Friday, April 15, 2016

First thoughts on Libra



Libra is perfect to read as the last book this semester for many reasons. Most obviously: it's the one with the chronologically latest setting (except for parts of Kindred), and the most recently published. Besides that, it feels like DeLillo is combining elements from different books we've read so far. The overall writing style is most similar to Ragtime: there are long, occasionally confusing descriptive passages that get deep into characters' heads. The point of view is third person omniscient, so we get to see events from many different perspectives. The narrator, perhaps DeLillo himself, has a slightly snarky voice at points.
 If we continue this comparison, then the character Lee is most similar to is Coalhouse Walker. If you look at them both without passing any kind of moral judgment, then they are more alike than they seem. Both Lee and Coalhouse are revolutionaries of varying degrees of success (Coalhouse more successful than Lee, of course) and believe in using extreme tactics to further their ideals. It's not really a very good comparison, because Coalhouse has seemingly more concrete reasons for his anger, and comes across as more justifiable than Lee.
In many ways, Libra reminds me even more of Slaughterhouse-Five. Maybe it's just the part of the book we're in right now, with Lee in the Navy and interacting with his army buddies (buddies? tormentors? inferior human specimens? how does Lee really see them?). Lee's character is also a little similar to Billy Pilgrim - the quiet, somewhat pathetic figure in the middle of a war who nobody quite takes seriously. However, Lee is the polar opposite of Billy in terms of passivity - he has a very definite plan for his life that he tries desperately to achieve, while Billy just sort of wanders aimlessly through everything. While Billy doesn't care about anything, Lee cares passionately about his ideals, even though his ideals often contradict themselves.

Given data:
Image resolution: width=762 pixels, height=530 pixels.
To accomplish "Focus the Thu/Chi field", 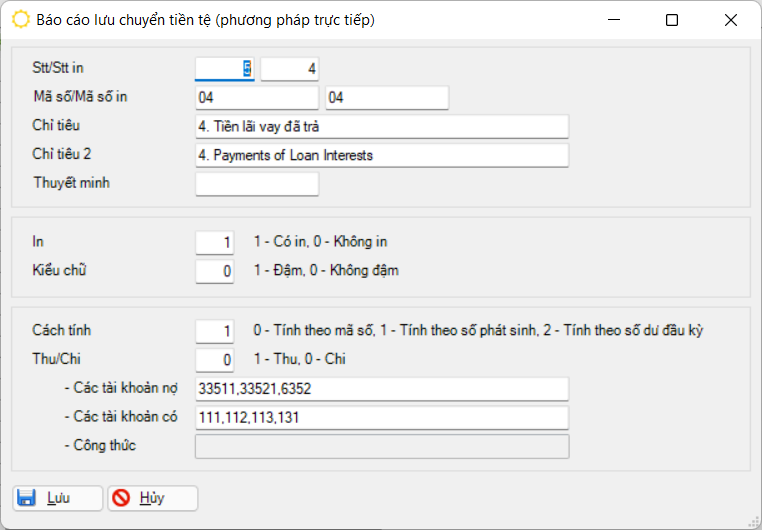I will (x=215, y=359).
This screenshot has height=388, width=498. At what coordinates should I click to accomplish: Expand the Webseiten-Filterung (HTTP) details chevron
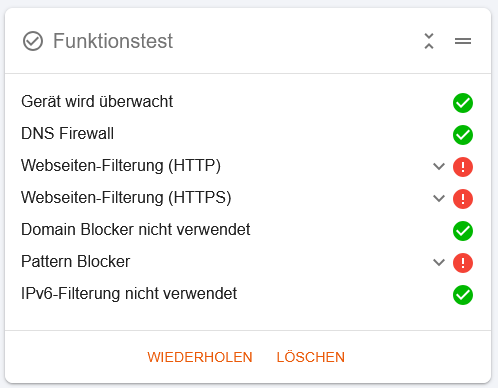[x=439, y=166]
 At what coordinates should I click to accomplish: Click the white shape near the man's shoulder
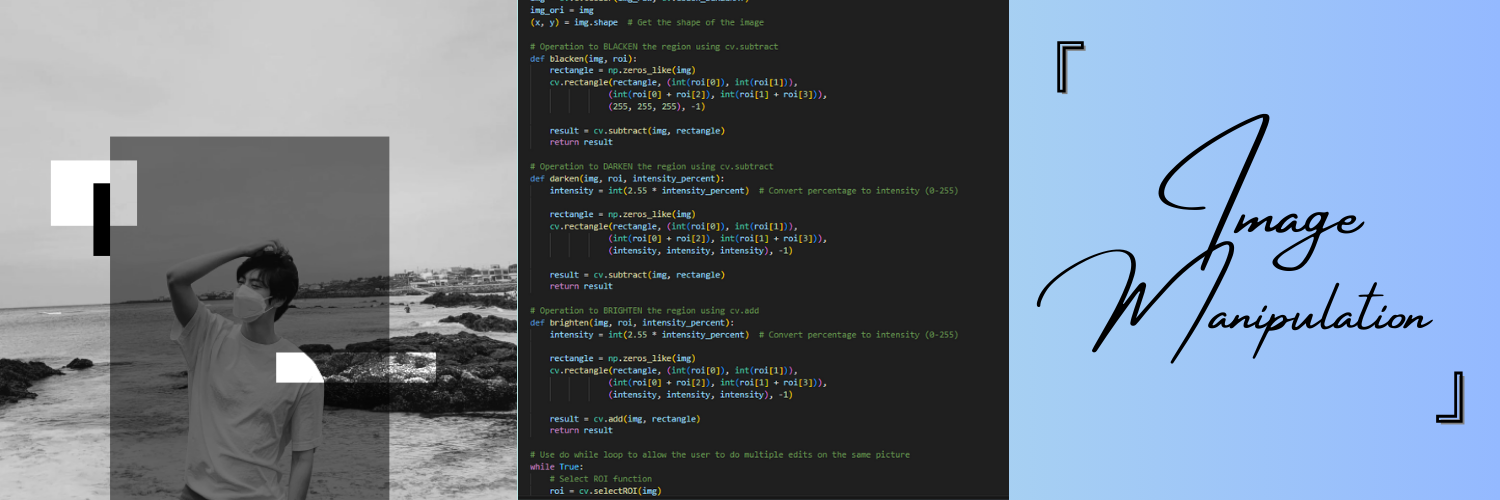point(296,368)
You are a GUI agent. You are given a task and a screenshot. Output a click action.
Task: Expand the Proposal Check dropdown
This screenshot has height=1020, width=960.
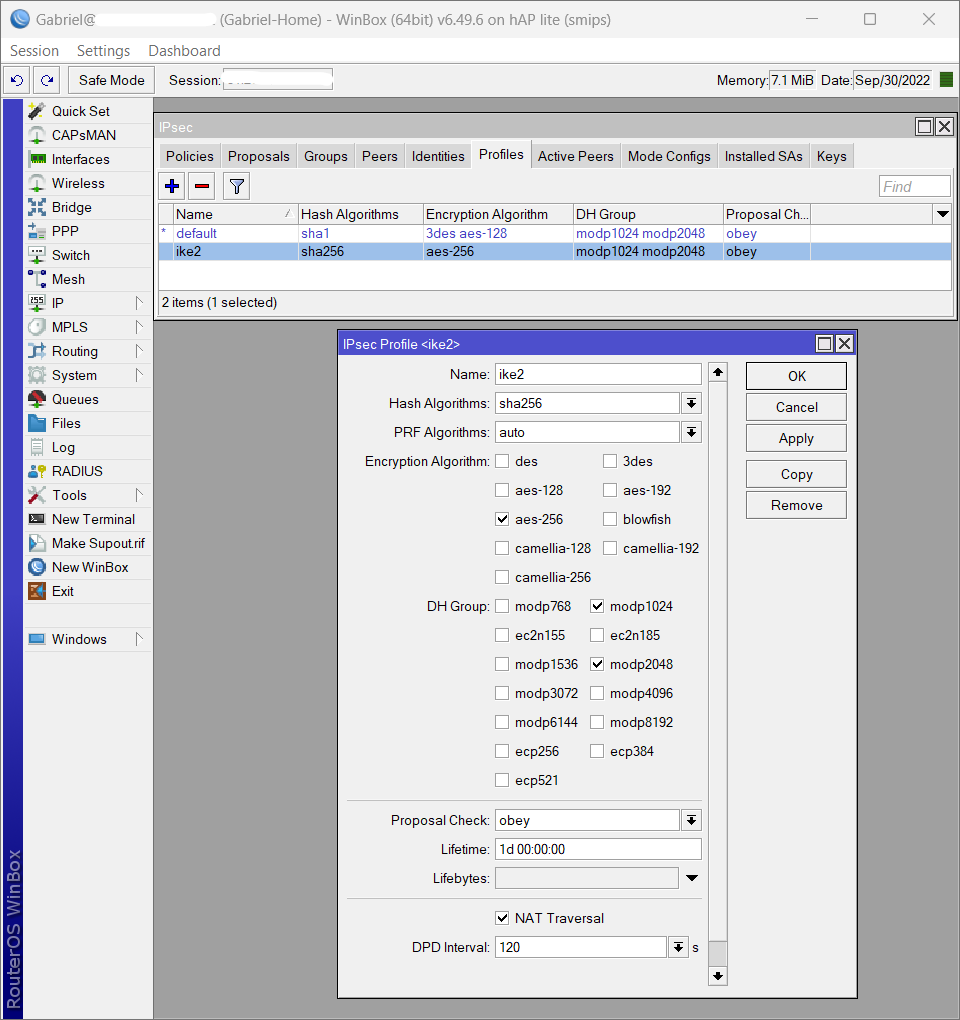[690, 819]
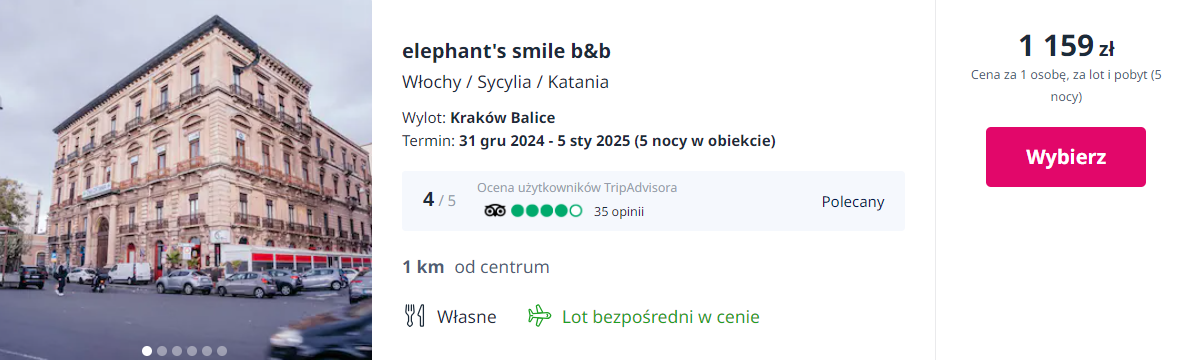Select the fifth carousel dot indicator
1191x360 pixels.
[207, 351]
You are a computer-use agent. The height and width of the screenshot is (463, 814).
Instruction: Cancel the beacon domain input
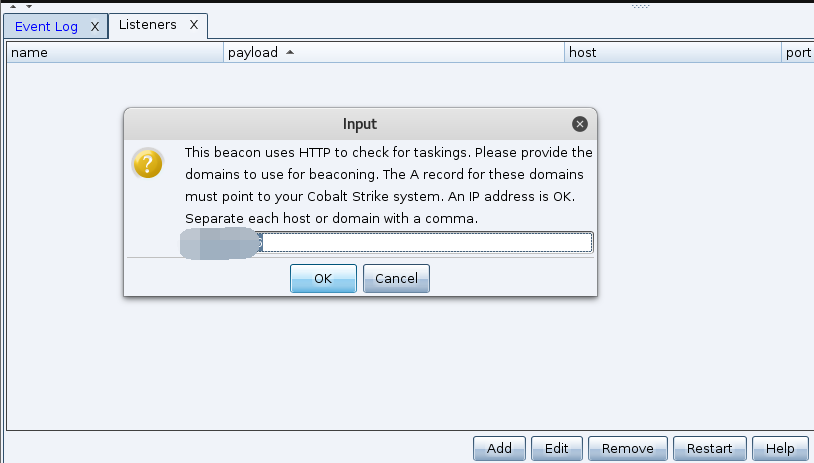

Goals:
a) According to the blog post on Libra, which earlier book's writing style is most similar to that of Libra?
b) List every book other than Libra that the blog post on Libra names by title.
c) Write the next part of the blog post on Libra, picking up after its last sentence.
The data plays no part in this work.

Task answers:
a) Ragtime

b) Kindred, Ragtime, Slaughterhouse-Five

c)
Even more notably, the structure of Libra parallels that of Slaughterhouse-Five. While it sticks to a conventional linear timeline from its characters' point of view, the plot is constantly coming unstuck in time between various points in Lee's life and the months leading up the the JFK assassination. Both novels center around one climactic event that the reader anticipates from the beginning: the assassination, Dresden. There's a sense of a countdown. In both books, there's also a character who's ostensibly looking in on the story after the fact, trying to make sense of it all: Vonnegut, Nicholas Branch. An interesting structural difference is that in Slaughterhouse-Five, the focal event takes place before most of the book, chronologically speaking, and the scattered segments of Billy's life take place (from a linear perspective) after he has experienced Dresden. However, in Libra, the main event happens at the end of Lee's life, and the scattered scenes take place as backstory.

3 comments:

  1. I find your comparison between Lee and Coalhouse very interesting and it makes me question how we would perceive Lee if we didn't already know him as the man who shot JFK. Coalhouse is a generally sympathetic character to us, but would we see him as "the crazy man who blew up the president" if he had succeeded in his plot? How would that change Ragtime? I also can definitely see the parallels that you present between S5 and Libra. Great post!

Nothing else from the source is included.